▶ Auszug zum Lesen

━━━━━━━━━━━━━━━━━━━━━━━━━━━━━━

Haben Sie diese Erfahrung auch in der Schweiz gemacht?

Manchmal höre ich, dass sich meine Schweizer Kollegen beklagen. Da kann ich nur sagen, dass es dafür keinen Grund gibt. Verglichen mit dem Rest der Welt, leben sie in einem Paradies. Die Schweiz ist einer der letzten Orte auf der Welt, an denen architektonische Werte noch geschätzt werden.

Was sind die Gründe dafür?

Vielleicht liegt die Ursache in der Schweizer Kultur begründet, und natürlich gibt es hier auch den notwendigen wirtschaftlichen Hintergrund. Letztlich finden sich in der Schweiz all jene Dinge, mit denen wir uns bei der diesjährigen Architekturbiennale beschäftigen wollen: Die Schweizer Architekten sind so gut, weil es hier ein gutes Ausbildungssystem gibt. In der Gesellschaft wird die Arbeit der Architekten geschätzt, und auch das Handwerk erfährt eine hohe Wertschätzung. Nicht zu vergessen ist auch, dass es Orte für einen geistigen Austausch über Architektur gibt. Durch das alles entsteht jener «common ground» für gute Architektur. Natürlich gibt es auch heftige Auseinandersetzungen, doch es herrscht ein Einvernehmen darüber, dass das alles wichtige Themen sind.

Muss der Dialog zwischen Architekten, Investoren und der Öffentlichkeit verbessert werden, um dieses Einvernehmen auch andernorts zurückzugewinnen?

Unbedingt. Wir Architekten sind auf diesen Dialog angewiesen. Wir können nicht losgelöst von diesem Kontext arbeiten. Wir benötigen Investoren und Entscheidungsträger genauso, wie wir Ideen benötigen. Wir sind nicht autonom, sondern arbeiten wie Makler, die zwischen den unterschiedlichen Positionen vermitteln. Insofern sind wir davon abhängig, welches gesellschaftliche Klima um uns herum herrscht.

━━━━━━━━━━━━━━━━━━━━━━━━━━━━━━

▶ Ziel
Beantworte anhand des Auszugs zur Schweizer Architektur:
(a) Welchen Grund nennt der Auszug dafür, dass die Schweizer Architekten so gut sind?
(b) Bei welcher Veranstaltung will man sich laut dem Auszug mit diesen Dingen beschäftigen?
(c) Mit wem vergleicht der Befragte die Arbeitsweise der Architekten?

▶ Datenabschnitt

━━━━━━━━━━━━━━━━━━━━━━━━━━━━━━

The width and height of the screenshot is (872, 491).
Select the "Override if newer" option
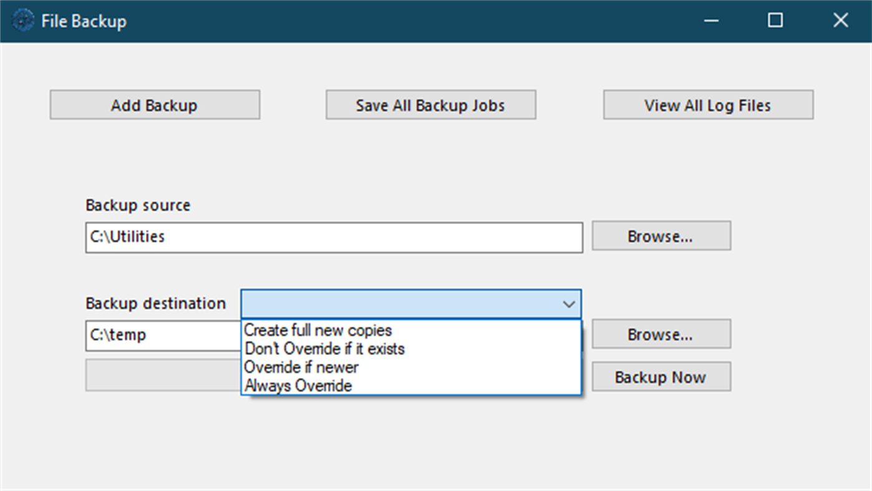tap(301, 367)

━━━━━━━━━━━━━━━━━━━━━━━━━━━━━━

▶ Ergebnis der Aufgabe
(a) Es gibt in der Schweiz ein gutes Ausbildungssystem.
(b) Bei der diesjährigen Architekturbiennale.
(c) Mit Maklern, die zwischen den unterschiedlichen Positionen vermitteln.